■ ENTRIES PROVIDED ■
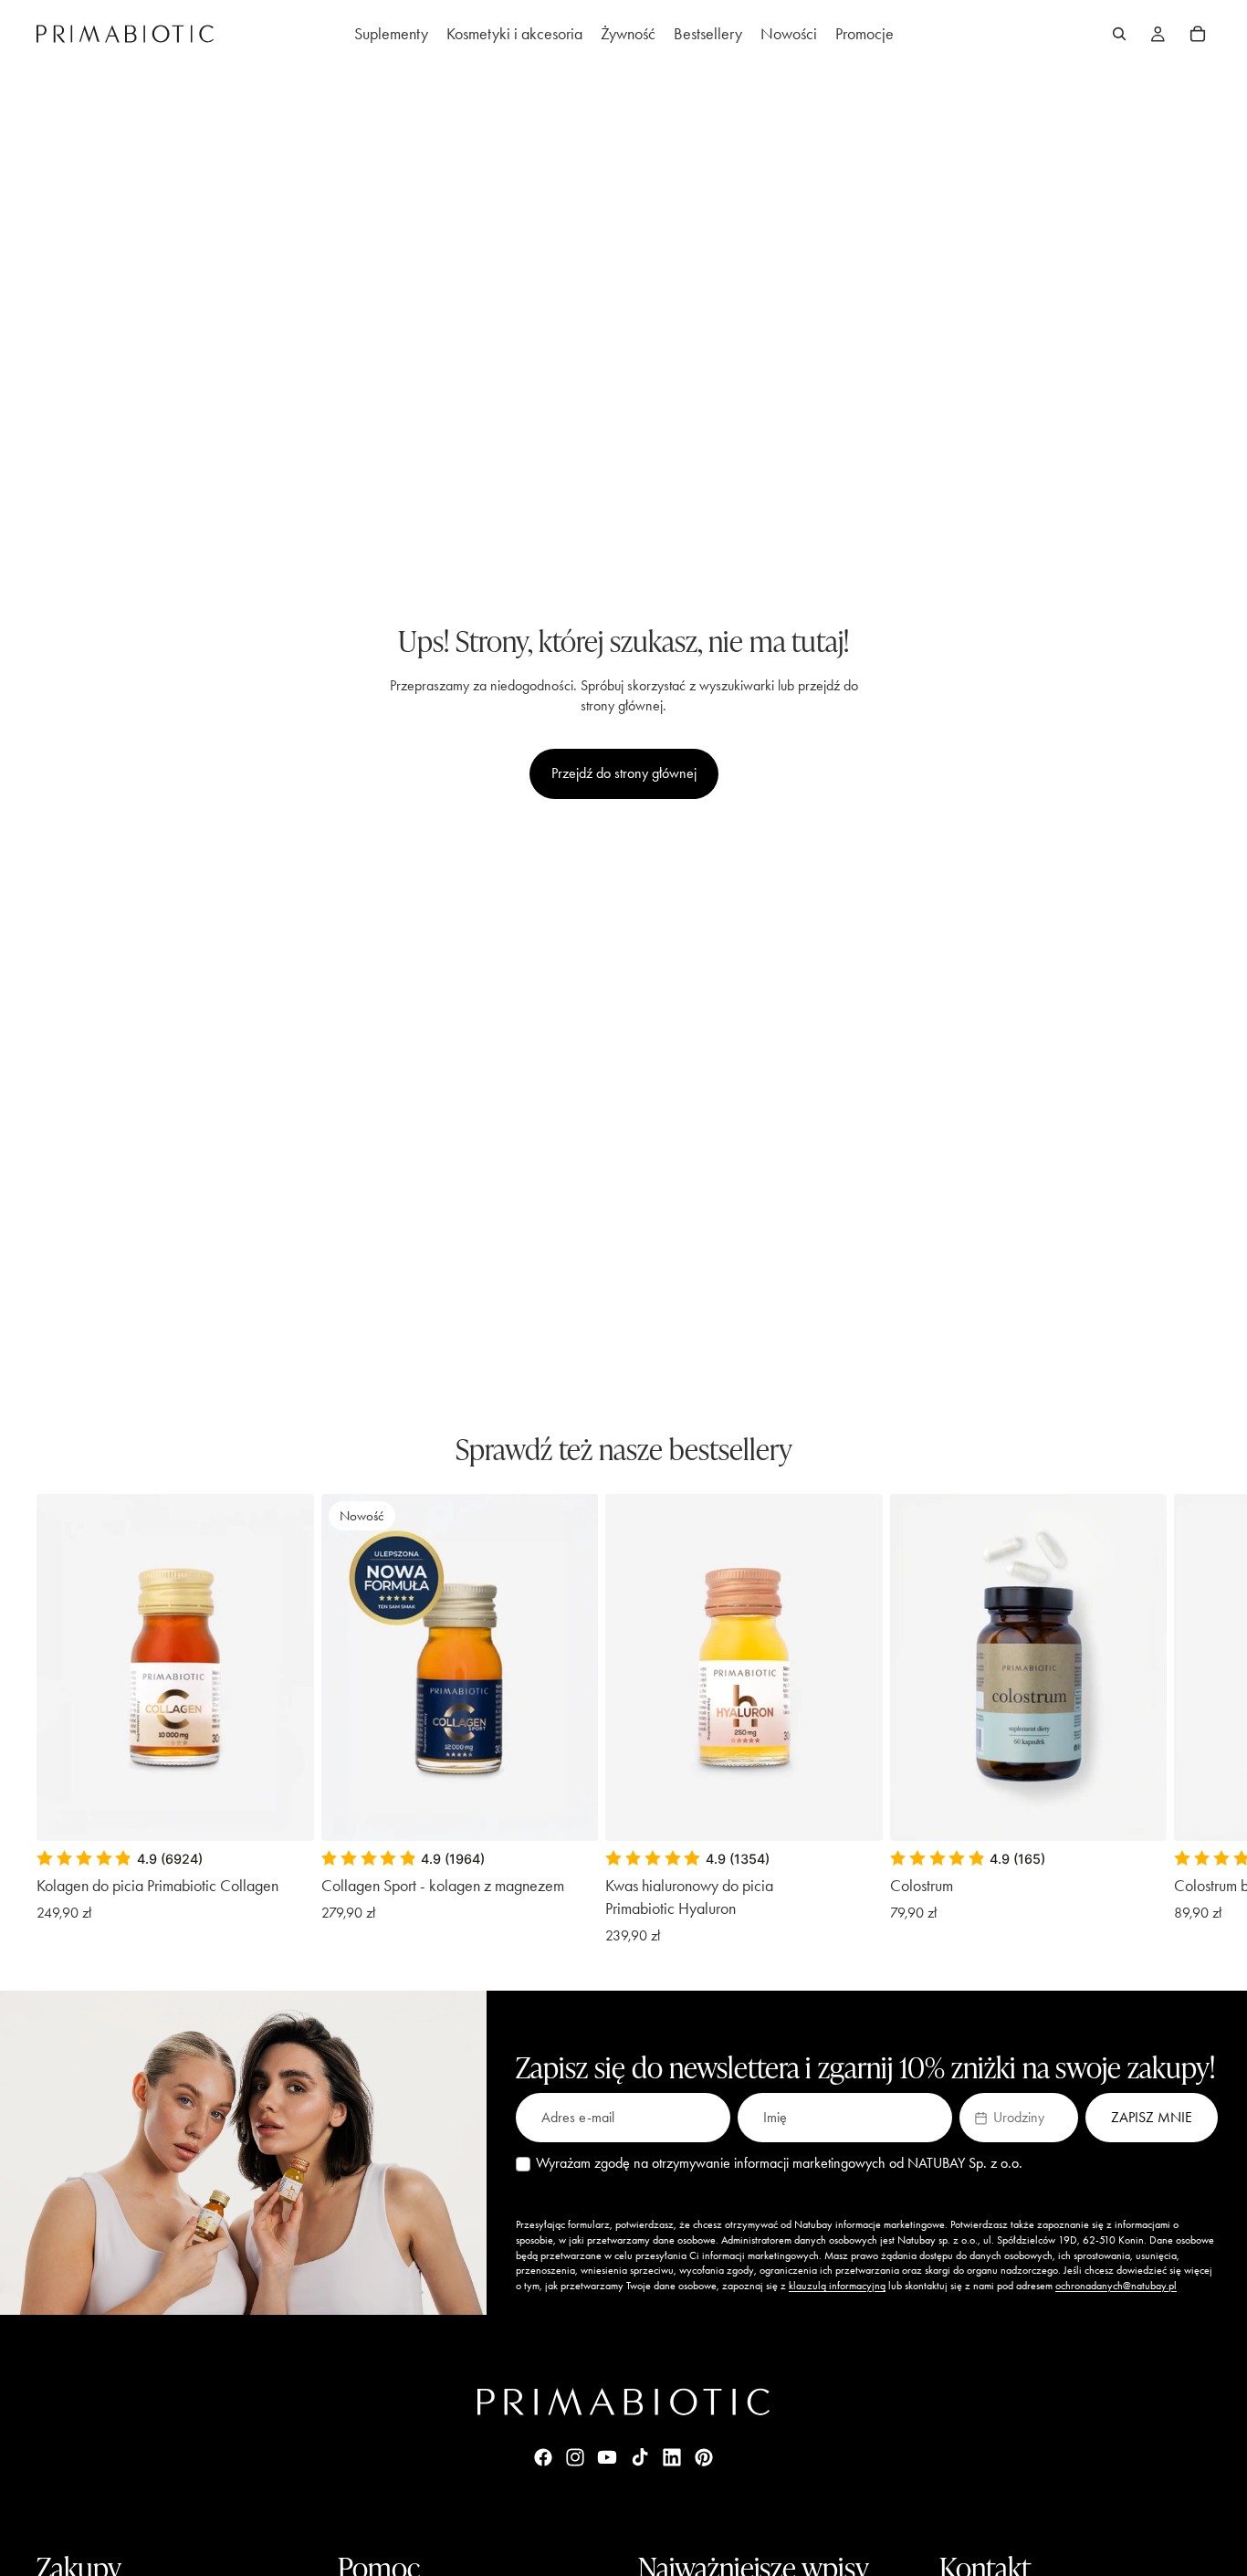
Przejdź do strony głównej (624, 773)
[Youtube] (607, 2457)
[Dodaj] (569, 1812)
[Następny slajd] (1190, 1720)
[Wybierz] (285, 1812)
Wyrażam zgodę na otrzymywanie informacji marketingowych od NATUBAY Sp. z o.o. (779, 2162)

...

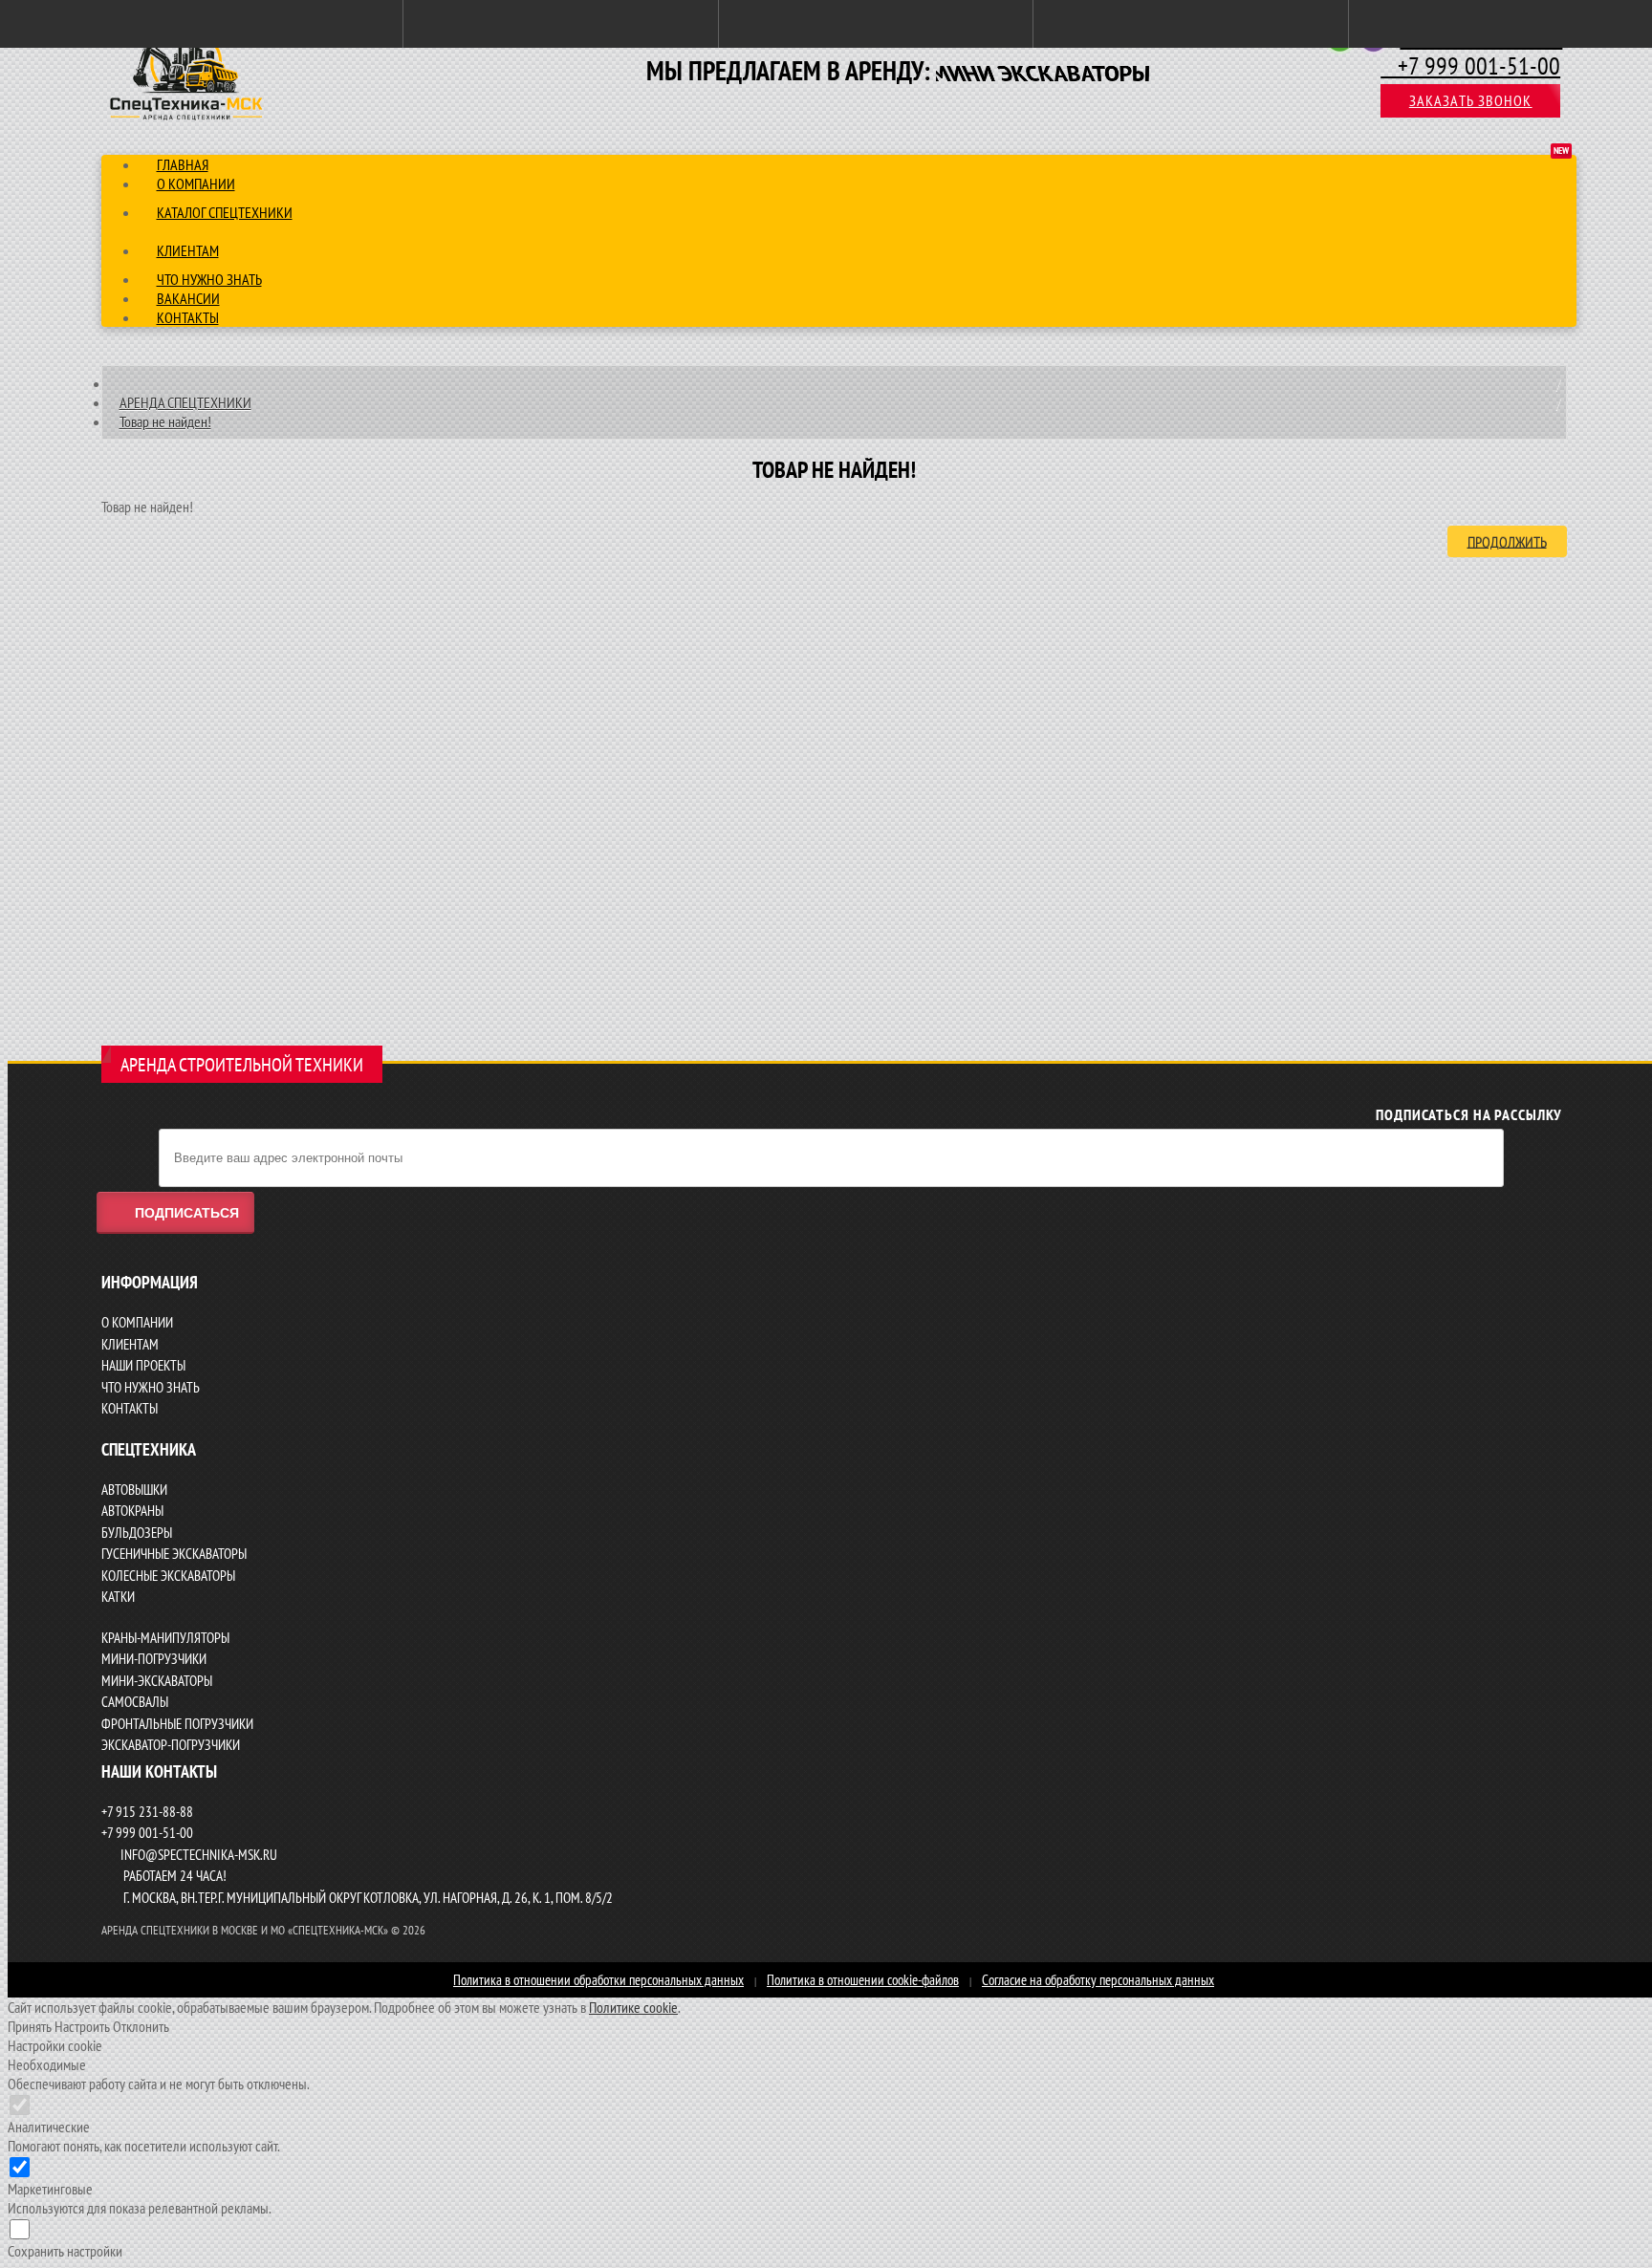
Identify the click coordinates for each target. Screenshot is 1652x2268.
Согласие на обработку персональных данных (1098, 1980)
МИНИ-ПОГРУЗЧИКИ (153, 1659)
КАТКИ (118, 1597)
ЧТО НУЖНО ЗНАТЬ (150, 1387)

==

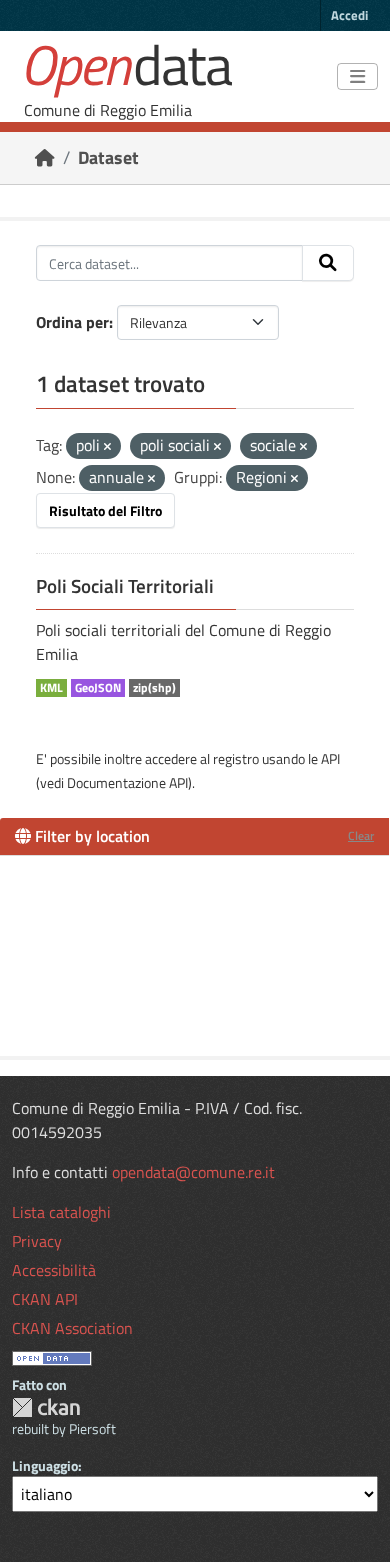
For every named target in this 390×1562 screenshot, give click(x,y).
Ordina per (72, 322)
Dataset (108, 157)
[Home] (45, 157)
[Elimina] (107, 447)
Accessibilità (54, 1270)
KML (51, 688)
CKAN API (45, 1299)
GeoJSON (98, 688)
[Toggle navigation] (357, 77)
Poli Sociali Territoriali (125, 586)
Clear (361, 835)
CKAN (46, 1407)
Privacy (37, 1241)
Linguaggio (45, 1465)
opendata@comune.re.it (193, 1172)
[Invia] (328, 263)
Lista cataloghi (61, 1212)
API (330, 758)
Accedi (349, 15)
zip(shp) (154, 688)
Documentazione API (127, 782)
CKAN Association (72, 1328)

■ PROBLEM DETAILS ■
In the entries above, find the line with "Privacy (37, 1241)" and the line with "CKAN Association (72, 1328)", then restate word for word both of them and every line between, with nothing more.

■ YOUR RESPONSE ■
Privacy (37, 1241)
Linguaggio (45, 1465)
opendata@comune.re.it (193, 1172)
[Invia] (328, 263)
Lista cataloghi (61, 1212)
API (330, 758)
Accedi (349, 15)
zip(shp) (154, 688)
Documentazione API (127, 782)
CKAN Association (72, 1328)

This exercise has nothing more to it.